[Collected data entries]
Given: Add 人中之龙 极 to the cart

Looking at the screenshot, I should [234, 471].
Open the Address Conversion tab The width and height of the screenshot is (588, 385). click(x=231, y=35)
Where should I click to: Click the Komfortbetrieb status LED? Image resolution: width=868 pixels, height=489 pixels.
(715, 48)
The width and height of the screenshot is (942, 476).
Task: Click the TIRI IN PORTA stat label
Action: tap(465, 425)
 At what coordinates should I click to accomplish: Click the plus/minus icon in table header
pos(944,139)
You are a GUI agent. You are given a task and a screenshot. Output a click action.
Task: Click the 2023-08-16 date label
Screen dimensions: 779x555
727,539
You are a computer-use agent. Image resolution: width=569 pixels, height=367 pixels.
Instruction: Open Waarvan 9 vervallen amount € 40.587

[Work task]
With no word changed, write the entries out once more.

[Solution]
Given: Add 人中之龙 极 to the cart

Looking at the screenshot, I should [234, 471].
Open the Address Conversion tab The width and height of the screenshot is (588, 385). click(x=231, y=35)
Where should I click to: Click the Komfortbetrieb status LED? Image resolution: width=868 pixels, height=489 pixels.
(715, 48)
The width and height of the screenshot is (942, 476).
Task: Click the TIRI IN PORTA stat label
Action: tap(465, 425)
 At what coordinates should I click to accomplish: Click the plus/minus icon in table header
pos(944,139)
You are a GUI agent. You are given a task and a screenshot. Output a click action.
Task: Click the 2023-08-16 date label
Screen dimensions: 779x555
727,539
You are a computer-use agent. Image resolution: width=569 pixels, height=367 pixels.
Instruction: Open Waarvan 9 vervallen amount € 40.587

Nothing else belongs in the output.